Eight years ago. That’s when we really started, as a profession, to conceptualize this idea of operationalization (Thank you, 2017 DOJ). Now here we are in 2025 and still asking ourselves what this looks like. 🤔
And I think that’s a good thing. 😀
It means that we’re still iterating on this idea. Which means we’re still innovating around it, too. So, let’s go back into the fray and talk about what it means to operationalize—in theory and in practice—because getting this right matters to our profession, to our roles, to our industry, and to the teams we serve.
What does "operationalize" mean?
The Oxford English Dictionary assigns it two definitions:
- To express or determine in operational terms
- To put into effect, to realize
Ok, so what does that mean to E&C pros? ”Operationalize” is doing both. You "operationalize compliance" by:
- Identifying the things people do that create risk (i.e., express compliance in terms of the operations employees perform) 🔎, then
- Explaining how to do those things correctly so the risk is mitigated (i.e., realize compliance by putting processes into effect; see also “operational integration” in the ECCP)💡
Simple? Yes. Easy? No.
Here’s what we mean.
It's not enough to create a policy and then train on it. You actually have to apply the policy to the tasks and job duties (the operations!) that will impact compliance under that policy.
You can't just assume employees will know how to apply compliance expectations to their jobs—if that worked, your job wouldn’t be necessary.
Source: NBC’s Saturday Night Live via Giphy.com
To operationalize, you need to get down to the task level. Let’s unpack what it takes to get there.
What does "operationalize" look like?
First, here’s what it’s not.
Unfortunately, it’s not the “fun stuff.” It’s not gamification. It’s not interactive modules. It’s not issuing a newsletter. Now, let’s be clear: None of that is bad stuff (at least, not always); it’s just not operationalization stuff. 🤷
“Operationalizing” is all the stuff that people generally dislike about compliance—controls, procedures, monitoring, auditing, and targeted training. It’s getting people to do their jobs the right way. And doing that means you have to get down to the nitty-gritty of each one of those jobs. Here’s your playbook:
- Schedule time to meet with a team that does something risky.
- Ask them about their jobs: what they do each day, how they do it, what resources they use to help them get it done, etc.
- Then, grab your toolbox—a.k.a., your codes, policies, training, and audits.
- Compare and contrast what’s happening (i.e., the tasks) with what’s supposed to happen (i.e., the policies, etc.).
- Now, re-engage those same teams in articulating the gaps (i.e., the risks) and workshopping solutions.
- Revise those solutions as needed, implement them, and check periodically to make sure the solutions are still working.
When you operationalize compliance, you make it relevant to your employees, therefore mitigating risk by design. Want another pseudo-real life example of what we mean by this? Cue Ricardo and the zombies! 🧟 The entire post is *chef’s kiss*, but we know you’re busy, so we’ve brought you right to the example!

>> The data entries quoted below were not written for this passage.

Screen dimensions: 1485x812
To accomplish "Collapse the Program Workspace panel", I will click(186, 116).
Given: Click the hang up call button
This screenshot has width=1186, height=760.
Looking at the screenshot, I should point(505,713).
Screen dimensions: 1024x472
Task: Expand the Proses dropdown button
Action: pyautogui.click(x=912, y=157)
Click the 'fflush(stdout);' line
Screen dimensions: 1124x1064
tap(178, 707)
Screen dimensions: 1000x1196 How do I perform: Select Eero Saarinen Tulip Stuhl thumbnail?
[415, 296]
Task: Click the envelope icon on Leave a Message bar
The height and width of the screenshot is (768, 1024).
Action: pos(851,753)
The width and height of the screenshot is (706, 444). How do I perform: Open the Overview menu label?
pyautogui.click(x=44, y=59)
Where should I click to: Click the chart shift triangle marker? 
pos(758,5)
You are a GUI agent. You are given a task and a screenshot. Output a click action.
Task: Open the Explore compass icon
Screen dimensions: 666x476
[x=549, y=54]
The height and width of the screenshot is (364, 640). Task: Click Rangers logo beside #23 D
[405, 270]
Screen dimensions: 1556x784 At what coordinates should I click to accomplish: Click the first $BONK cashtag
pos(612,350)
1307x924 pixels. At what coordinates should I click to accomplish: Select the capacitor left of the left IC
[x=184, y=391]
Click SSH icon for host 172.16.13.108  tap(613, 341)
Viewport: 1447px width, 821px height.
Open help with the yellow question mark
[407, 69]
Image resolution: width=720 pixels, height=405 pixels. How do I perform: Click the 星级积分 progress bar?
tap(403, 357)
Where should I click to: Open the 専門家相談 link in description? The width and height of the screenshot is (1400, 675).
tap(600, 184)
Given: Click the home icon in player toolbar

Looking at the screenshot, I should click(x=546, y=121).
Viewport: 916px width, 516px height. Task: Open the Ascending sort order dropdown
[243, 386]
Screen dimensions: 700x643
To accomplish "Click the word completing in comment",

(Let’s be honest, I could never write anything nearly this fun, so I’m gonna let someone else do it–which BTW is a life lesson we all need from time to time: Do what you’re good at; let others do the rest!)
That's ⬆️ what "operationalizing compliance" looks like in practice.
So, how do you get started?
Well, you actually have to do it.
“But, Jennifer, I’ve already got ABC, XYZ, and 123 on my list. How am I supposed to get this done, too?”
I get it. I really do. But the simple truth is, you can. And here's how: Just do one thing. ☝️
To start operationalizing compliance at your org, pick one thing that will have a big impact and do the basics necessary to get it done. This will get you started on the path, teach you important lessons, and hopefully get you an early win. Here are two top tips to keep in mind:
- Don’t overthink it. Some of the easiest quick wins involve a task that requires an employee to get approval from someone.
- Start with a solution you can implement within three months. That way, you can quickly pivot if you need to–which is OK! You won’t get it right the first time every time, and a mistake made over three months is a lot easier to recover from than one made over eight or nine.
Operationalizing compliance one piece at a time may feel like a slow burn. And it is … But that’s OK. Eventually, your program will be fully operationalized. And bonus—your business leaders will be able to see the value of your program because you will have put in the work and will have quantifiable results to prove it. Operationalizing FTW!